Task statement:
Retype the material below, keeping each line identical.

Source records:

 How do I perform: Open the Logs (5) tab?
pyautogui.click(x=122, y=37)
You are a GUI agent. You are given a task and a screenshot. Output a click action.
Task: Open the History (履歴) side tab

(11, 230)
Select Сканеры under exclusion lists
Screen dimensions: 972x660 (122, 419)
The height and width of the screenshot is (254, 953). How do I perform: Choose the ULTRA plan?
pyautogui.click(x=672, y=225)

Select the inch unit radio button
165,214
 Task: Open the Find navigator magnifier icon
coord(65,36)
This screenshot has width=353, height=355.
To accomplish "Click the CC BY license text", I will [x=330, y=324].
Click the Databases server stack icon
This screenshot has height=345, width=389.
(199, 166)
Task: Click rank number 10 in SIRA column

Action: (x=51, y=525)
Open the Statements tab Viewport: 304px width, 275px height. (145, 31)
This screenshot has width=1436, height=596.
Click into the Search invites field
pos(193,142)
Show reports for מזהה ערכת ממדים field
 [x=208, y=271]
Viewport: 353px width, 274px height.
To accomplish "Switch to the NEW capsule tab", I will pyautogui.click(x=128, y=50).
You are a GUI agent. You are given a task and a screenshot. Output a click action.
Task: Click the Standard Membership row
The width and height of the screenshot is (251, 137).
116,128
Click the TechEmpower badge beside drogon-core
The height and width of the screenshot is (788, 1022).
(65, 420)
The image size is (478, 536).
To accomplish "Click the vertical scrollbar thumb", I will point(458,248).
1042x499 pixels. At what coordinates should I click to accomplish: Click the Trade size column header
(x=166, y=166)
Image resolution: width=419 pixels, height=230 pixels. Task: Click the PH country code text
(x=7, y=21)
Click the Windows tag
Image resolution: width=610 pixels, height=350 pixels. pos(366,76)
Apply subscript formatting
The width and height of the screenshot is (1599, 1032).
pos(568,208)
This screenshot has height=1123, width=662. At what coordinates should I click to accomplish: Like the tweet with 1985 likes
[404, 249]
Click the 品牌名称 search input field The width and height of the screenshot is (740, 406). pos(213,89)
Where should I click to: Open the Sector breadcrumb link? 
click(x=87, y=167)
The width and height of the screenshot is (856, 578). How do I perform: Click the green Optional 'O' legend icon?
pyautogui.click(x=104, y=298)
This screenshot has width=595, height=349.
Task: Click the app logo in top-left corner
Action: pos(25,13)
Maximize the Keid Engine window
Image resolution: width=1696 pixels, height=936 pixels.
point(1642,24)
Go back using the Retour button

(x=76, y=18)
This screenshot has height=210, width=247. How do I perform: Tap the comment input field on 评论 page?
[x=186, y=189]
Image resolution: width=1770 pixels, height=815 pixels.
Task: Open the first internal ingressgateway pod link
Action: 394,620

Answer below:
 How do I perform: Open the Logs (5) tab?
pyautogui.click(x=122, y=37)
You are a GUI agent. You are given a task and a screenshot. Output a click action.
Task: Open the History (履歴) side tab

(11, 230)
Select Сканеры under exclusion lists
Screen dimensions: 972x660 (122, 419)
The height and width of the screenshot is (254, 953). How do I perform: Choose the ULTRA plan?
pyautogui.click(x=672, y=225)

Select the inch unit radio button
165,214
 Task: Open the Find navigator magnifier icon
coord(65,36)
This screenshot has width=353, height=355.
To accomplish "Click the CC BY license text", I will [x=330, y=324].
Click the Databases server stack icon
This screenshot has height=345, width=389.
(199, 166)
Task: Click rank number 10 in SIRA column

Action: (x=51, y=525)
Open the Statements tab Viewport: 304px width, 275px height. (145, 31)
This screenshot has width=1436, height=596.
Click into the Search invites field
pos(193,142)
Show reports for מזהה ערכת ממדים field
 [x=208, y=271]
Viewport: 353px width, 274px height.
To accomplish "Switch to the NEW capsule tab", I will pyautogui.click(x=128, y=50).
You are a GUI agent. You are given a task and a screenshot. Output a click action.
Task: Click the Standard Membership row
The width and height of the screenshot is (251, 137).
116,128
Click the TechEmpower badge beside drogon-core
The height and width of the screenshot is (788, 1022).
(65, 420)
The image size is (478, 536).
To accomplish "Click the vertical scrollbar thumb", I will point(458,248).
1042x499 pixels. At what coordinates should I click to accomplish: Click the Trade size column header
(x=166, y=166)
Image resolution: width=419 pixels, height=230 pixels. Task: Click the PH country code text
(x=7, y=21)
Click the Windows tag
Image resolution: width=610 pixels, height=350 pixels. pos(366,76)
Apply subscript formatting
The width and height of the screenshot is (1599, 1032).
pos(568,208)
This screenshot has height=1123, width=662. At what coordinates should I click to accomplish: Like the tweet with 1985 likes
[404, 249]
Click the 品牌名称 search input field The width and height of the screenshot is (740, 406). pos(213,89)
Where should I click to: Open the Sector breadcrumb link? 
click(x=87, y=167)
The width and height of the screenshot is (856, 578). How do I perform: Click the green Optional 'O' legend icon?
pyautogui.click(x=104, y=298)
This screenshot has width=595, height=349.
Task: Click the app logo in top-left corner
Action: pos(25,13)
Maximize the Keid Engine window
Image resolution: width=1696 pixels, height=936 pixels.
point(1642,24)
Go back using the Retour button

(x=76, y=18)
This screenshot has height=210, width=247. How do I perform: Tap the comment input field on 评论 page?
[x=186, y=189]
Image resolution: width=1770 pixels, height=815 pixels.
Task: Open the first internal ingressgateway pod link
Action: 394,620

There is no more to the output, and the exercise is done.